In other words, if Knox and Sollecito were innocent, that would be a soldier for foreigners to use against Italy, and thus must be defeated at all costs (Sollecito's nationality notwithstanding).
Well, Italians tend to be quite un-nationalistic in that sense, but yeah, I'm under the impression that some of them would be pissed off by foreigners criticizing Italian institutions even though they would agree with the same criticism coming from a fellow Italian. (As someone-I-can't-remember-and-Google-is-failing-me said, insults hurt more when they're truthful.)
EDIT: What paper-machine said seems very relevant. Italians tend to be very pissed off when they perceive Italian institution to succumb to foreign pressure.

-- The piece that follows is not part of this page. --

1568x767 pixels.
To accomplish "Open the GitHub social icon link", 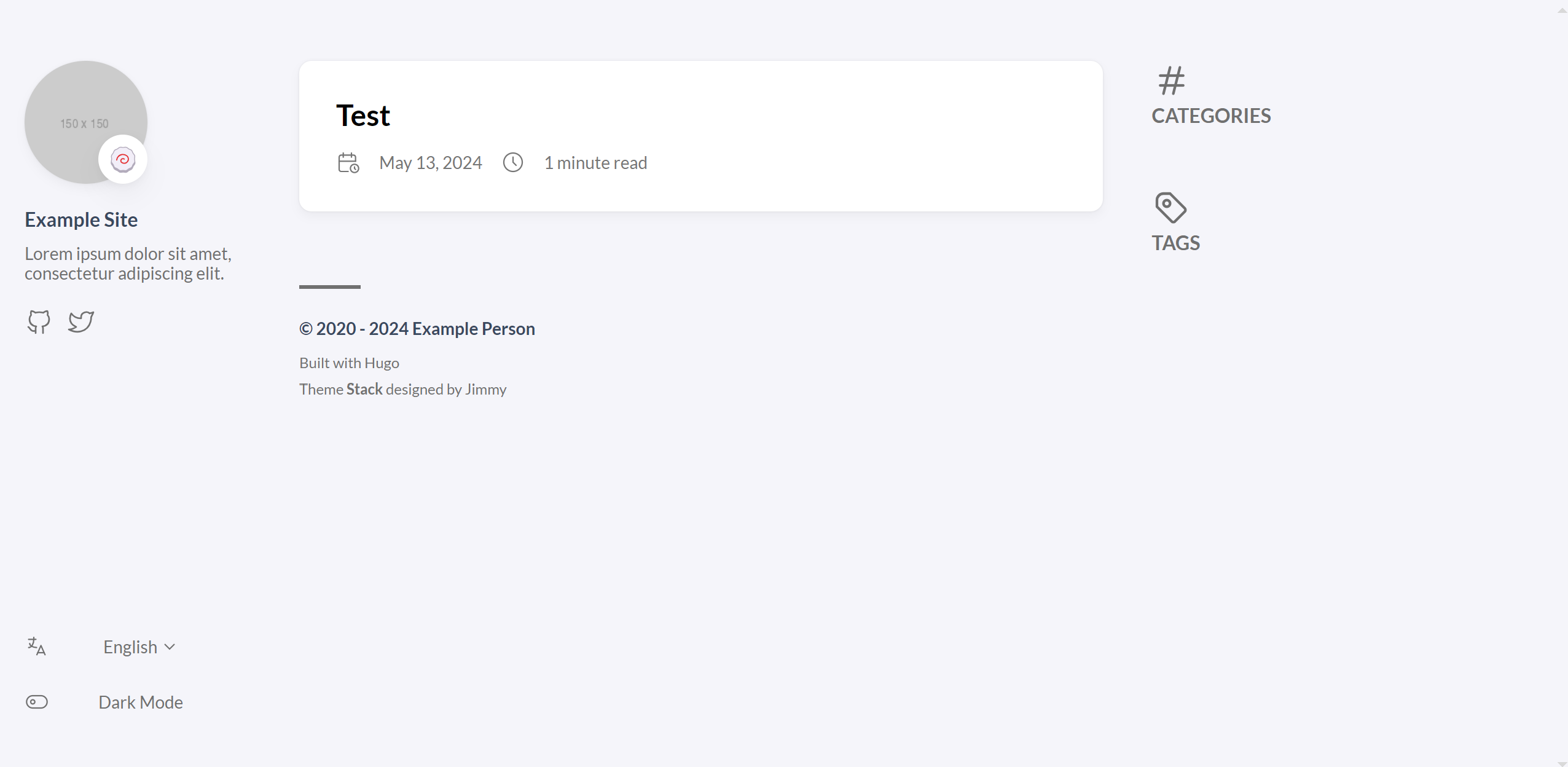I will pyautogui.click(x=39, y=321).
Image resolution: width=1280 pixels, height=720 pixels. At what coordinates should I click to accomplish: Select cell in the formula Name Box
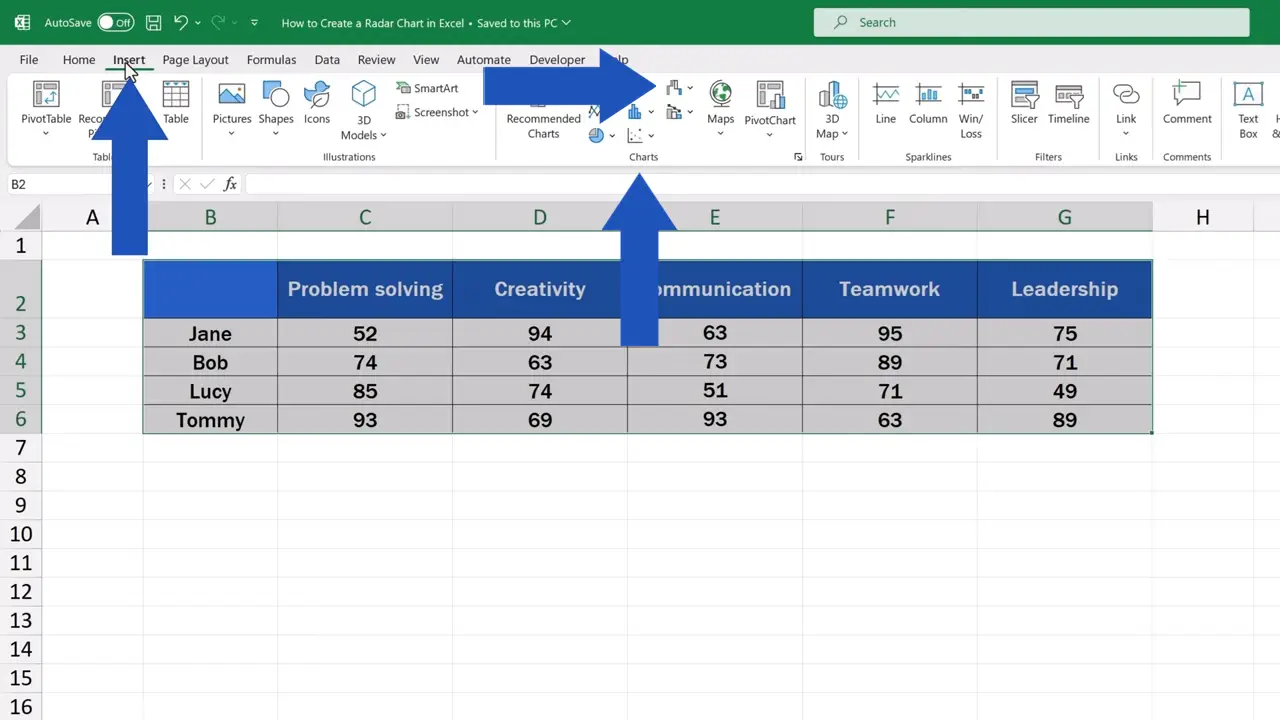tap(60, 184)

Today an Italian court has declared that Amanda Knox is, once again, guilty. She did not attend that trial (is not required to in Italy), so her final verdict will be either by appeal to the Supreme Court of Italy or the US extradition court. Extradition requests might be impeded due to the fact US does not have double jeopardy.
Previously on LessWrong, in The Amanda Knox Test: How an Hour on the Internet Beats a Year in the Courtroom there was some complaint that it actually took more than an hour on the internet to thoroughly research the case. Of course, the courts have been at this since 2007...
Her co-defendant, Raffaele Sollecito, who did show up at the trial, got sentenced to 25 years, but I don't know for sure where he is now because apparently he's totally unimportant and who cares (the media's opinion, not mine). I'm fairly sure he's in Italy though. So far it seems the plan is to revoke his passport but not arrest him.
Anyone want to take their hand at making predictions?